La tía Clara: El secreto de una conquista
La tía Clara, la tía abuela de mi madre, es otro de esos personajes formidables que desafían las convenciones y que, afortunadamente, aún nos acompaña con su presencia. En la realidad, ella fue la menor de seis hermanos y su vida amorosa tuvo dos grandes capítulos, ambos protagonizados por caballeros chilenos (figuras que en la ficción decidí fusionar en el personaje del tío Esteban para darle mayor fluidez a la trama). Eventualmente, la vida la llevó a radicarse en Chile junto a su segundo esposo y sus tres hijos —aunque en mi relato inicial solo menciono a dos, ya que la última niña nació algún tiempo después.

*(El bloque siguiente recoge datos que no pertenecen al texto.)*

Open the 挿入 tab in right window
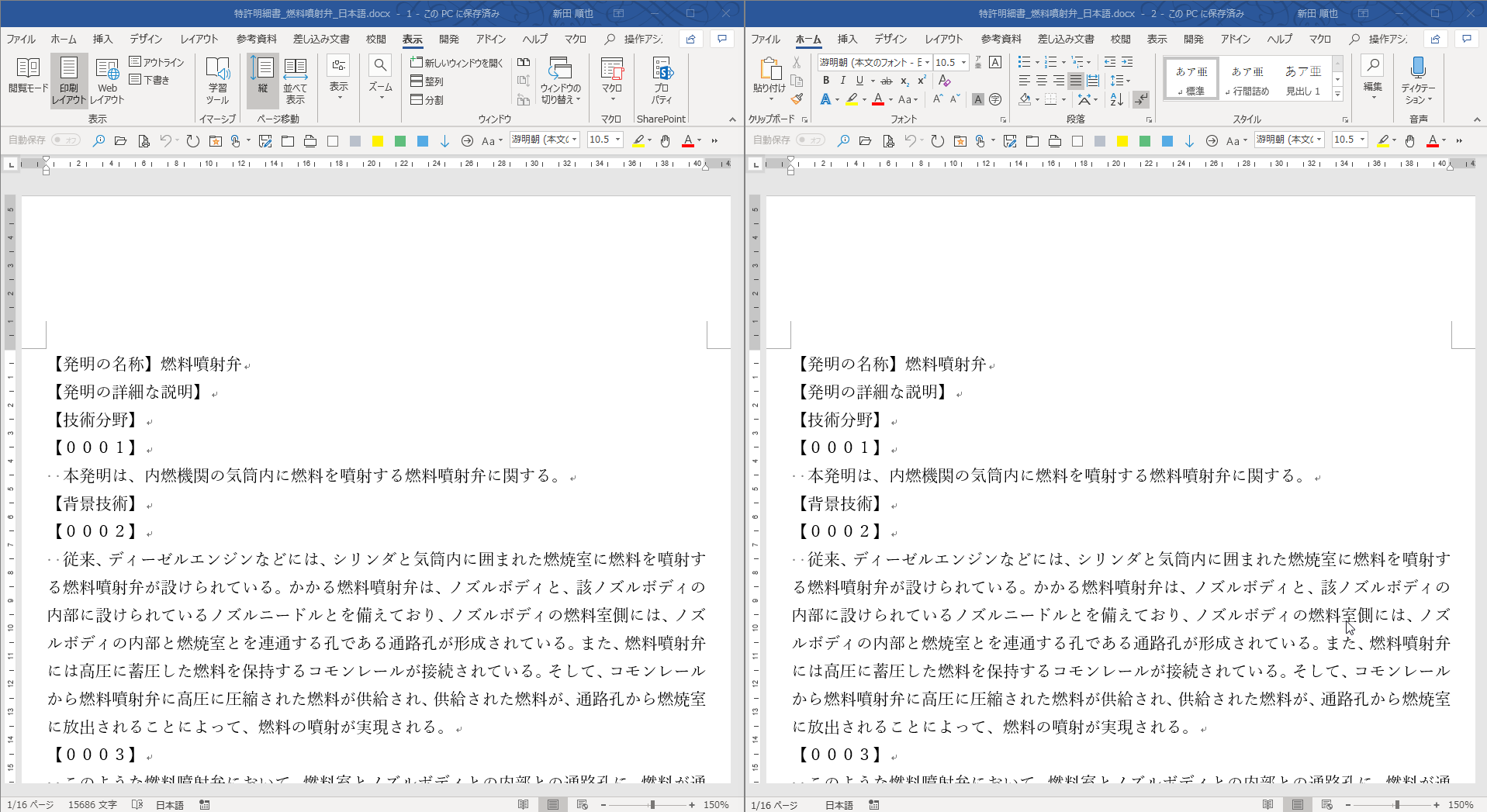This screenshot has height=812, width=1487. click(847, 39)
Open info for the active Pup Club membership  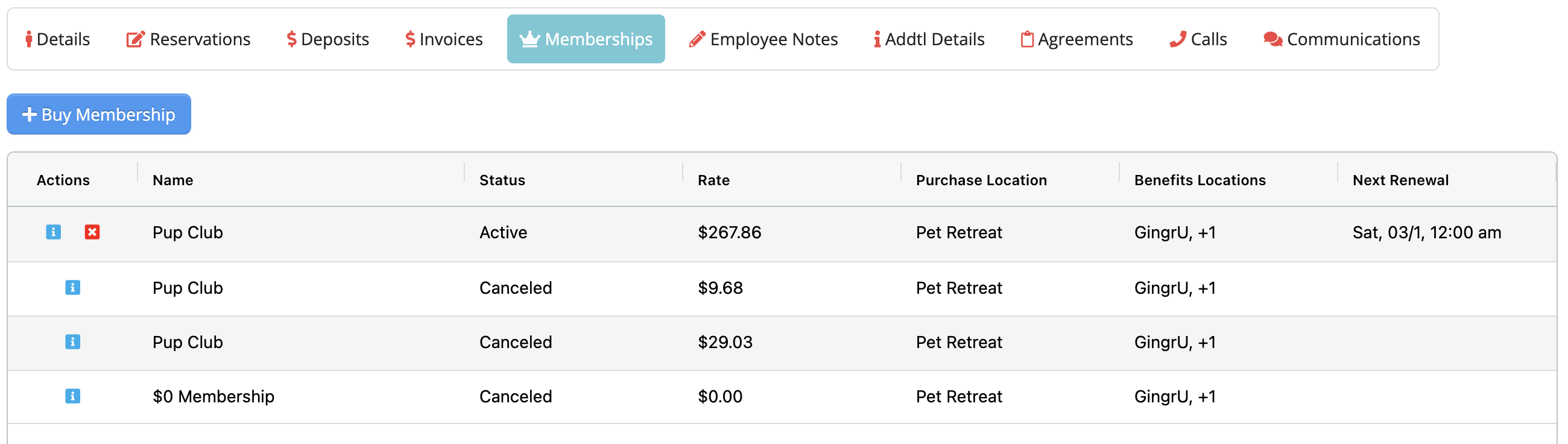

Clara (el nombre ha sido cambiado) siempre compartió esa veta bohemia y descontracturada de mi abuelo. No era, ni de cerca, una entusiasta de la cocina ni de los quehaceres domésticos. De hecho, la leyenda familiar cuenta que, para conquistar a su primer esposo, fingía ser una cocinera experimentada presentándole platillos deliciosos que en realidad compraba en secreto afuera. El truco funcionó a la perfección y, aunque con los años y la distancia terminó aprendiendo los secretos del oficio por fuerza mayor, mi madre creció con la firme idea de que la cocina no era lo suyo. Hasta el día de hoy, a mi madre todavía le causa una enorme y divertida sorpresa enterarse de que la tía Clara finalmente se convirtió en una buena cocinera. Retratarla en esta historia es un homenaje a su astucia, a su longevidad y a esa capacidad tan suya para salirse siempre con la suya.